The question remains: Will the Nasdaq and tech stocks confirm the mid and small
caps on the upside or will the latter join them on the downside? I believe
the answer lies in whether one believes we are still in a cyclical bull market
or that the cyclical bull market has already topped out and is in the process
of fully correctly itself.
The author believes that the current cyclical bull
market has not topped out. In terms of the timeframe and percentage gains after
the huge cyclical bear market of January 2000 to October 2002, the performance
of the current cyclical bull market (if it is to have topped out already) is
still sub- par (please read our March 1, 2004 commentary
for my targets as when and where the market may possibly top) compared to the
cyclical bull markets within the secular bear market of February 1966 to December
1974. Let me be clear: If the market has already topped out (way back in January/February)

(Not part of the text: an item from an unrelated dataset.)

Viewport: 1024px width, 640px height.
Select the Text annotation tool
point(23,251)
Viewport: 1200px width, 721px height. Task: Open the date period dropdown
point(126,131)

then the market is probably discounting something that is worse than the 1975
to 1976 or the 1982 recession, when unemployment rate doubled in 18 months and
reached over 10%, respectively. Given the state of the market and the still-loose
monetary policies of the Federal Reserve (and its member banks), I believe this
is a low probability event. As a matter of fact, I still like the currently
liquidity indicators, along with the fact that psychology did not reach a speculative
high back at the January/February high. Let's take a look at some of these
indicators, starting with the ARMS Index:
The 10-day ARMS Index reached a super high level of
1.74 on Thursday, and is in the process of turning down. Don Hays of www.haysadvisory.com
has noted in the past that whenever the 10-day ARMS Index reached a level of
1.50, a bottom is usually close at hand - with most of them coming within the
next ten trading days. Exceptions have been few - recent exceptions were the
declines immediately after the events of September 11th and the stock
market decline during March to July 2002. Friday is the seventh day since the
10-day ARMS Index closed at a level above 1.50. Since the author believes
we are still in a cyclical bull market, the history of the 10-day ARMS Index
suggests that we are at the most three trading days within an important low.

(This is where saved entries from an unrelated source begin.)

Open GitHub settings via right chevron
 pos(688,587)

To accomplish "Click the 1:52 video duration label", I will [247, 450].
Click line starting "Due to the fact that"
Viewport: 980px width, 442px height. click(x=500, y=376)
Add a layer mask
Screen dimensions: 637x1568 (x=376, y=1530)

The June 2004 short interest on both the NYSE and
the Nasdaq also paints a bullish picture:
Please note that the short interest on the NYSE has
not been this high since about a year ago. Now, the Nasdaq:
The short interest on the Nasdaq actually reached
an all-time high of 5.17 billion shares as of June 15, 2004! True, numerous
declines have been preceded by all-time highs in short interest, but in a rising
or a cyclical bull market, short interest usually provides "fuel" for the upcoming
rally and helps maintain the sustainability of any further up trend. I believe
that it is now one of those times.
As far as I know, no-one else has done any similar
analysis in recent years, but the short interest of the Dow Jones Industrials
components has, in recent months, been a good predictor of the future price
level of the Dow Jones Industrials. The June 2004 short interest of the Dow
Jones Industrials components spiked to a level not seen since June 2003, suggesting
that we should see more upside ahead. Please note the huge drop in the short
interest in February 2004 was immediately followed by a huge "churning" of the
DJIA in the following months. This has now been negated:
Like I have mentioned in my previous commentary, the
patterns of the recent margin debt balances also look bullish. New numbers
for these and short interest would be updated in the next week or so. Once
they are, the author will provide a quick interim update. Since June, I am
guessing the numbers have gotten more bullish. We shall see.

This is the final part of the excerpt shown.